GIVEN DATA
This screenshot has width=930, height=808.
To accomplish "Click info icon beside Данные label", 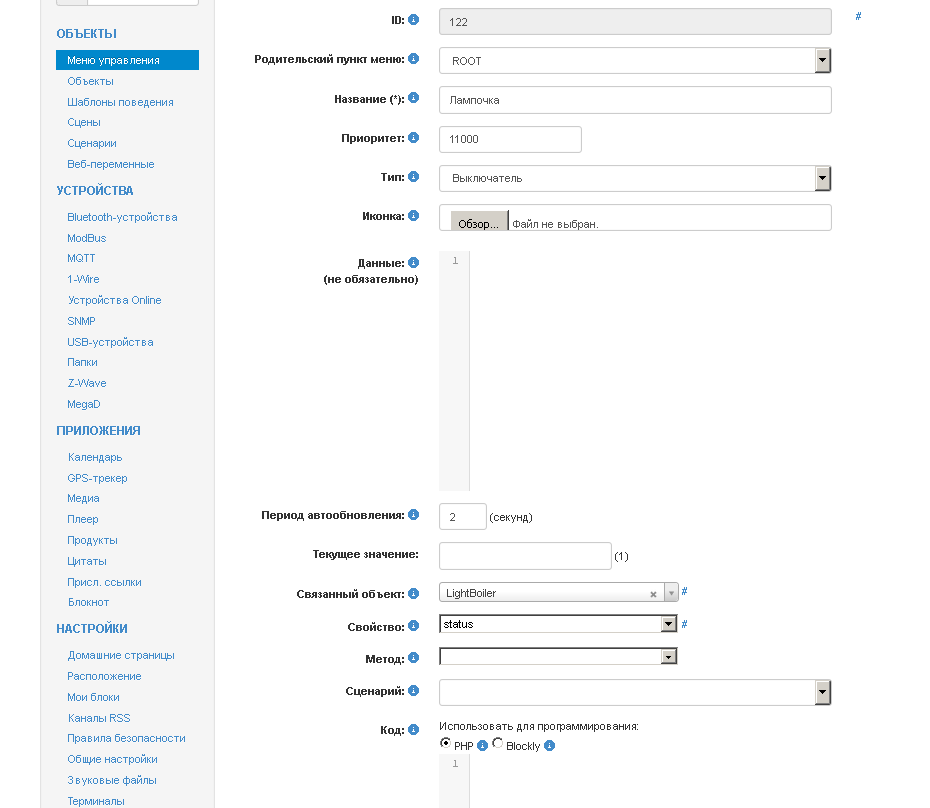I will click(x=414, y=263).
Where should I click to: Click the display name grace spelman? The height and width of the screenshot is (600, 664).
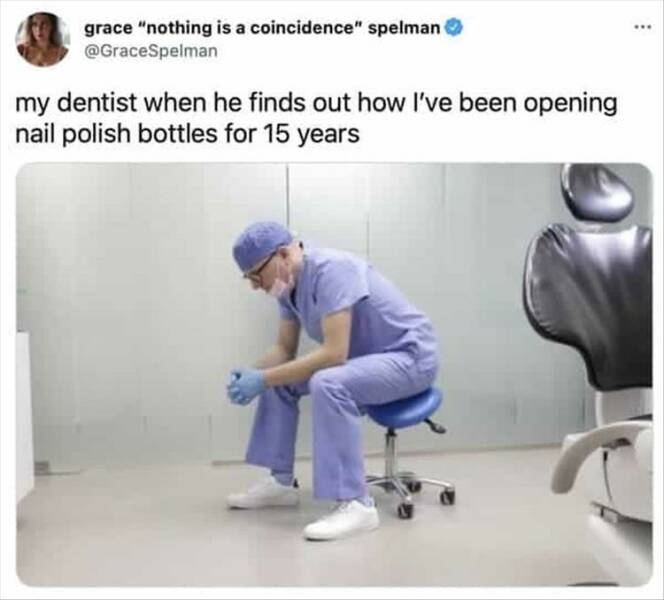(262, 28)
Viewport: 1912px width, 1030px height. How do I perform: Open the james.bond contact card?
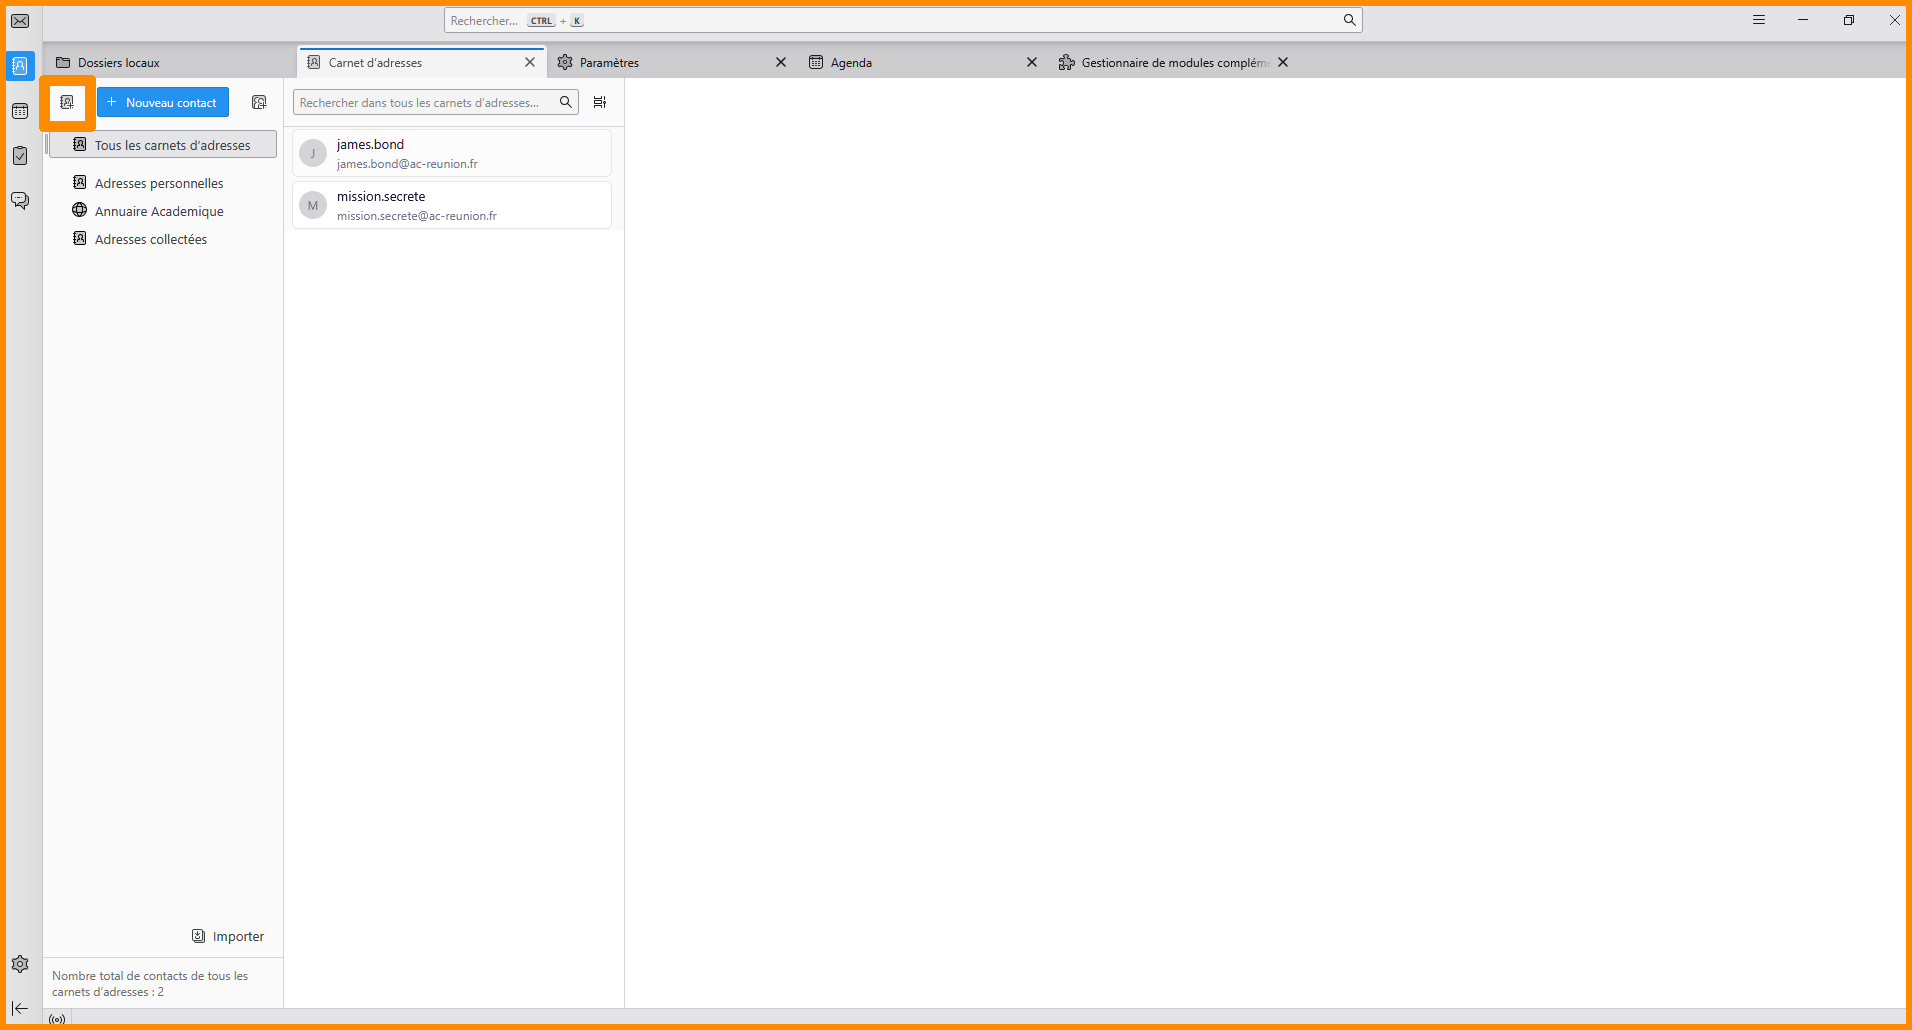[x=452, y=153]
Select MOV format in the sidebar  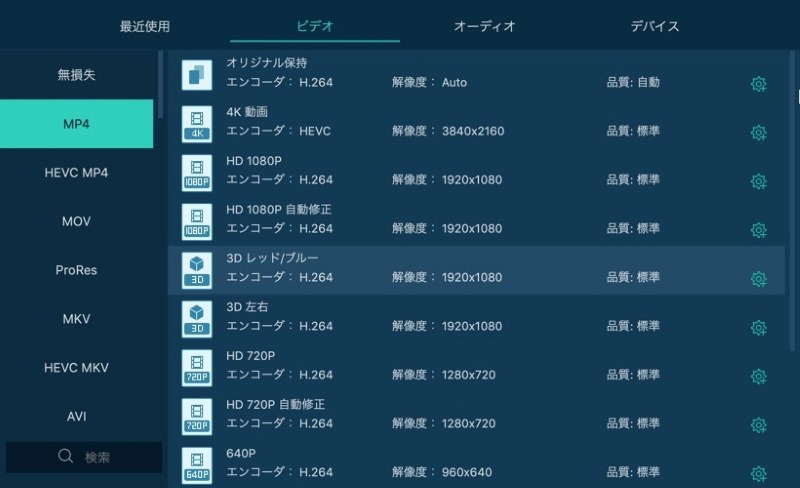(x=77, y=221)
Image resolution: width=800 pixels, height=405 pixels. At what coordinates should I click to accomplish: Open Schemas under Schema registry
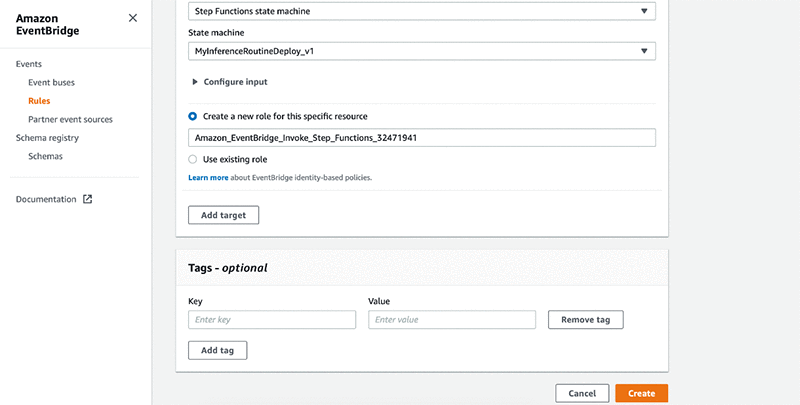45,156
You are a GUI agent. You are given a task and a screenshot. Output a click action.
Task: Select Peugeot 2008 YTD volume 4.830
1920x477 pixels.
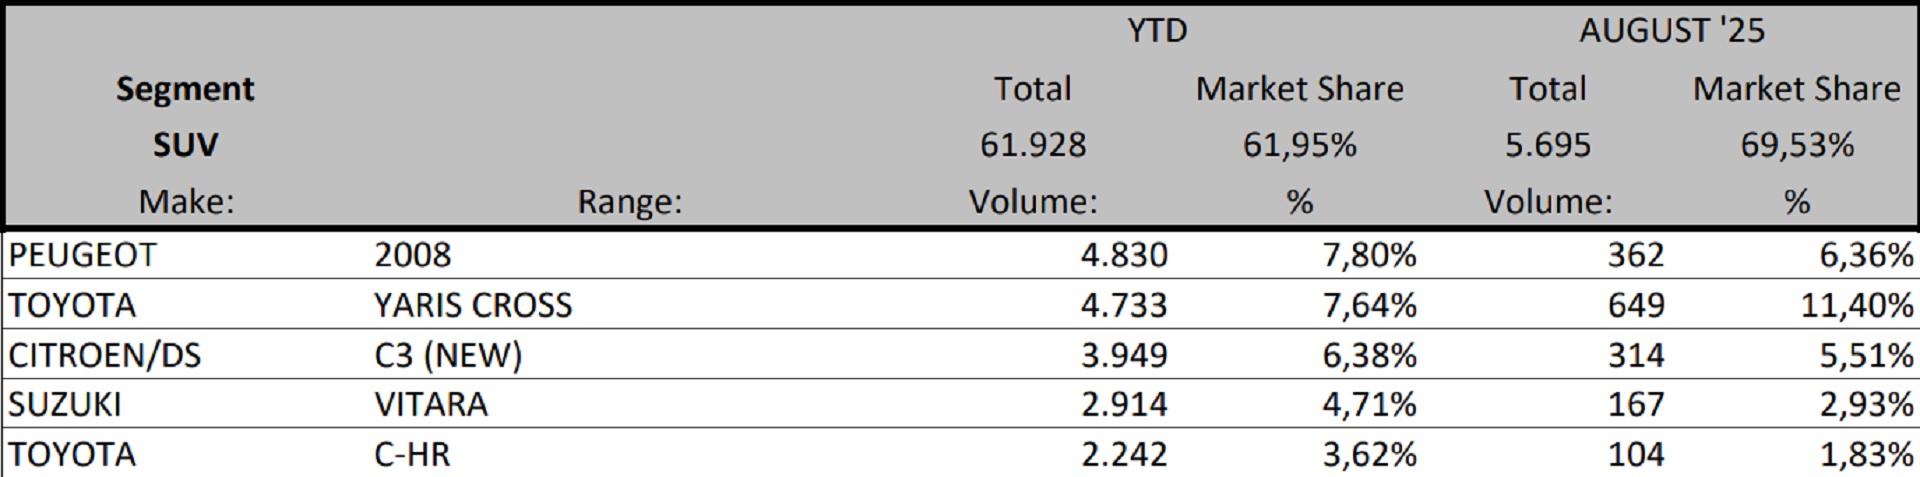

WHAT IS REQUIRED
Excluding pictures, copy exactly the lines from the line containing "Image resolution: width=800" through the last line of the data, inclusive.

RESPONSE TO THIS EXERCISE
Image resolution: width=800 pixels, height=405 pixels. At what coordinates should I click to accomplish: Open Schemas under Schema registry
45,156
You are a GUI agent. You are given a task and a screenshot. Output a click action.
Task: Select Peugeot 2008 YTD volume 4.830
1920x477 pixels.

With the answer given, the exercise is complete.